We think there are people who have lost control over their sexual behavior.
We also think there are scumbags. Is there a difference? Is there a way to tell the difference?

Those are tough questions, but there are some guiding principles we can use. For starters, let’s compare this question to that of excessive drinking. We know for certain that a person who is drunk has reduced judgment for both thoughts and actions, reduced social inhibitions, and slowed reflexes. We also know if a person, due to being drunk, commits a crime, let’s say domestic abuse or vehicular homicide, that the courts will find him/her responsible for the crime, regardless of the existence of a mind-altering, behavior-changing condition brought about by alcohol. Whether that person is addicted to alcohol or not is not considered in determining guilt or innocence. He did harm, he’s guilty. The explanation, “But Judge, I was drunk, I didn’t know what I was doing, and in fact, I’m an alcoholic,” does not result in the judge saying: “Oh, why didn’t you say so? Case dismissed.”
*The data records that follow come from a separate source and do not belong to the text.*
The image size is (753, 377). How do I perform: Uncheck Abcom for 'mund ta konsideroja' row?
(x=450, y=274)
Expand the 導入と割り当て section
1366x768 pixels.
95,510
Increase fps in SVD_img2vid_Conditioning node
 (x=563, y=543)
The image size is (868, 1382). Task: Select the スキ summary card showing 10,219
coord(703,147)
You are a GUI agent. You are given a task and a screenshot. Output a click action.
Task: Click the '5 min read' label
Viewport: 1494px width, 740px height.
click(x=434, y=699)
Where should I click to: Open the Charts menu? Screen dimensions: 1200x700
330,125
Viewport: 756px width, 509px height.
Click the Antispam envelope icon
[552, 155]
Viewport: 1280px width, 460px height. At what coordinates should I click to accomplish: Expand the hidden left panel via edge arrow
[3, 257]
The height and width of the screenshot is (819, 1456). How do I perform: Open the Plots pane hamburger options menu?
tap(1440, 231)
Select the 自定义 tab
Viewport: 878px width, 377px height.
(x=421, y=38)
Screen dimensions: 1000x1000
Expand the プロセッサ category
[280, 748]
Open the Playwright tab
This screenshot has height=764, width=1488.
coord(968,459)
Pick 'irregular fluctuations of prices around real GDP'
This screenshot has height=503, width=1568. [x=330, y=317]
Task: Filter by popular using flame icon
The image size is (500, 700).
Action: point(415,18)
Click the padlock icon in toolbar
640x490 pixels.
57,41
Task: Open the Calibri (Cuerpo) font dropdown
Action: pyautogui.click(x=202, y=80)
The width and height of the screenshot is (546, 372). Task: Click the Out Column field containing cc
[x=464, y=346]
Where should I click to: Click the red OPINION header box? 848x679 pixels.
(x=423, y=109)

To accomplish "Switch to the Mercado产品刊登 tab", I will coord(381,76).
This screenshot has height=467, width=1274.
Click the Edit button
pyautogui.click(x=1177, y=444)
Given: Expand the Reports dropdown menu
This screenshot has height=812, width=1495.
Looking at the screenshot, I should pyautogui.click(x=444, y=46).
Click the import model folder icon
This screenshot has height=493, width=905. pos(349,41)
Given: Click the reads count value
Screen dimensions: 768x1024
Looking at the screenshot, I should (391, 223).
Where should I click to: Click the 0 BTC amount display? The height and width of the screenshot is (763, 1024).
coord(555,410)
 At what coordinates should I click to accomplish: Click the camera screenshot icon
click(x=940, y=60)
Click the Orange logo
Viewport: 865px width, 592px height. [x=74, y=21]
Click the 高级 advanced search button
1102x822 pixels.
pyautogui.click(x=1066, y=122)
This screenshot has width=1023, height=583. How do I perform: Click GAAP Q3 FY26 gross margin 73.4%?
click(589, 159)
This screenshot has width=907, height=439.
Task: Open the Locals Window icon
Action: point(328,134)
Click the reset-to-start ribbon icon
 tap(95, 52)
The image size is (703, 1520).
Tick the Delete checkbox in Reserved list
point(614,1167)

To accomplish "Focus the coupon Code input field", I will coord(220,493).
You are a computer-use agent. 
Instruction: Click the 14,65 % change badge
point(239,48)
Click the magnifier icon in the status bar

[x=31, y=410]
Does s/he nonetheless need treatment? Well, of course, depending upon his/her drinking profile, anything from simple education through intense alcohol counseling, with or without medication. But that doesn’t alter the fact that he is responsible for the damage he caused.

Is he a scumbag? Hey, I’m a therapist. I usually don’t think in those terms. But, in everyday life, a person who has a drinking problem and totally ignores, denies, or rationalizes it, in spite of changes in aggressiveness, in spite of knowing full well that drunk people should not drive, is certainly pushing the envelope, if not qualifying for the term.

Some argue that the comparison of sex addiction and alcoholism is not accurate because sexual excess is not brought about by a substance. It’s purely behavioral and therefore the perpetrator deserves even less consideration than the drunk driver.

Well, not so fast. We know that many many people form negative habits that are very difficult to break, including gambling and several forms of sexual excess. Neuroscientists are telling us that chemical and behavioral habits or addictions all are mediated through the nucleus accumbens, part of the so-called “pleasure circuit” of the brain, and all are dependent upon the release of the neurotransmitter dopamine. While we don’t know if a chemical addiction and a behavioral addiction share all of the same neurological underpinnings, we know that there are many that are shared. The distinction between “chemical” and “behavioral” may not be relevant in the long run.

Here’s our bottom line: A person with a negative habit, whether chemical or behavioral, is responsible for the harm he/she causes from that habit. It is his/her responsibility to seek treatment to address and remedy the problem, and it is his/her responsibility to avoid harming others while the habit is still in place. It doesn’t matter what the underlying mechanism is that is controlling the habit. What matters is that the individual accepts his/her responsibility right now, before any more damage is done.

So maybe the definition of scumbag is somebody with a habit who recognizes but ignores it, who disregards how it affects others, or who stops trying to fix it, and who refers to it as an excuse to avoid blame instead of as a problem s/he needs to accept and resolve.